In addition to Lau-Lavie, a handful of rabbis in the Conservative movement have taken steps to embrace interfaith families, including Rabbi Seymour Rosenbloom, retired spiritual leader of Congregation Adath Jeshurun in Pennsylvania, who wrote about his choice to do so and was kicked out of the RA, and Rabbi Adina Lewittes, founder of Sha’ar Communities in Fort Lee and former assistant dean of the JTS Rabbinical School, who resigned from the RA when she made the decision to officiate at interfaith weddings.

Sarna pointed out that “Intermarriage is not the same today as it was when some parents sat shiva.” At that time, marrying out represented “an act of conscious betrayal,” whereas today it’s just “two people falling in love.”  

“Basically, this battle pits pragmatism (‘We are losing members’) against idealism (‘We have to hold the line on this defining issue.’)”  

Conservative rabbis find themselves stuck between the more permissive Reform and more forbidding Orthodox movements. 

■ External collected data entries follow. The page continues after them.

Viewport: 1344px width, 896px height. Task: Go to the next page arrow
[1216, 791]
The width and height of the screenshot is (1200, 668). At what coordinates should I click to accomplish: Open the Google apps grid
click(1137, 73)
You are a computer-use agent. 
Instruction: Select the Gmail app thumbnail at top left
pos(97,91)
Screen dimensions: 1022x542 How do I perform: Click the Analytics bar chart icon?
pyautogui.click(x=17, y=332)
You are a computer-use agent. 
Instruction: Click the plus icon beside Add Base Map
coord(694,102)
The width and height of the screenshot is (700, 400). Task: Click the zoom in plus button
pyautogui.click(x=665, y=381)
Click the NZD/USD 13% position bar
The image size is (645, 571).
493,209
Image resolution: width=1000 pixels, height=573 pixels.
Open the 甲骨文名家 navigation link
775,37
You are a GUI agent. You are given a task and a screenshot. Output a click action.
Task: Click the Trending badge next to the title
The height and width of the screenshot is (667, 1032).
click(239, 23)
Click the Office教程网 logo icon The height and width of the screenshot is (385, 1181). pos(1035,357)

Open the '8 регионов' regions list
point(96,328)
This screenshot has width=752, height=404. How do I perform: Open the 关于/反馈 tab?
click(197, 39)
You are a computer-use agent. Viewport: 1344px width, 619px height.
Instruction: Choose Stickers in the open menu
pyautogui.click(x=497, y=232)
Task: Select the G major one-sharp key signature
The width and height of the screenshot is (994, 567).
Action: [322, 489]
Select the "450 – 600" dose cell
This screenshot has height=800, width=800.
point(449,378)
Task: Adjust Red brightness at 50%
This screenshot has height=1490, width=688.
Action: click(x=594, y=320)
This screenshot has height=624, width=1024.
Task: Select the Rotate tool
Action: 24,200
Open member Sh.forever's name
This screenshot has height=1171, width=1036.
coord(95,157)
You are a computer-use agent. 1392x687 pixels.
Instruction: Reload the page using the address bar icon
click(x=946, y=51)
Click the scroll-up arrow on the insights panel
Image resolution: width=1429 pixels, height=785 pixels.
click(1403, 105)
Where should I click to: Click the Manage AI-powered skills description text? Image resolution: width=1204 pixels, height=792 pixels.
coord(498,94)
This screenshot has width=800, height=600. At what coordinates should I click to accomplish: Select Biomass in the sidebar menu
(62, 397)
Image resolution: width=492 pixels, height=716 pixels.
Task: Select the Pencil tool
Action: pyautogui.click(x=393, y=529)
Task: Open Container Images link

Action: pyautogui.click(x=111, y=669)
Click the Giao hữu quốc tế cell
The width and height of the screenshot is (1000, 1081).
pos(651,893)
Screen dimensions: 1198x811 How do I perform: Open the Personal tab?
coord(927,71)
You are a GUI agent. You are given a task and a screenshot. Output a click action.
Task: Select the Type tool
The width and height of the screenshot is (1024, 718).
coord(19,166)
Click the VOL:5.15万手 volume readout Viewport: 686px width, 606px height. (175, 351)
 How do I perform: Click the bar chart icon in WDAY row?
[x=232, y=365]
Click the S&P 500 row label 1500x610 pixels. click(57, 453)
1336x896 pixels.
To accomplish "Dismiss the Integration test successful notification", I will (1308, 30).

“Some Conservative rabbis wish that they might hold on to such members by changing the movement’s policy on intermarriage,” said Sarna. “They worry that, absent some change, the Conservative movement will disappear, and they believe that the policy puts the Conservative movement at odds with contemporary society.” 

In fact, he said, they are supported by a finding from the 2013 Pew Research Center Survey of U.S. Jews, indicating that many Conservative Jews who intermarry move to the Reform movement. And he believes that shift will continue. 

As to how Jews who intermarry will respond to the current statement, he said, “they are likely to vote with their feet.”

Debra Rubin contributed reporting.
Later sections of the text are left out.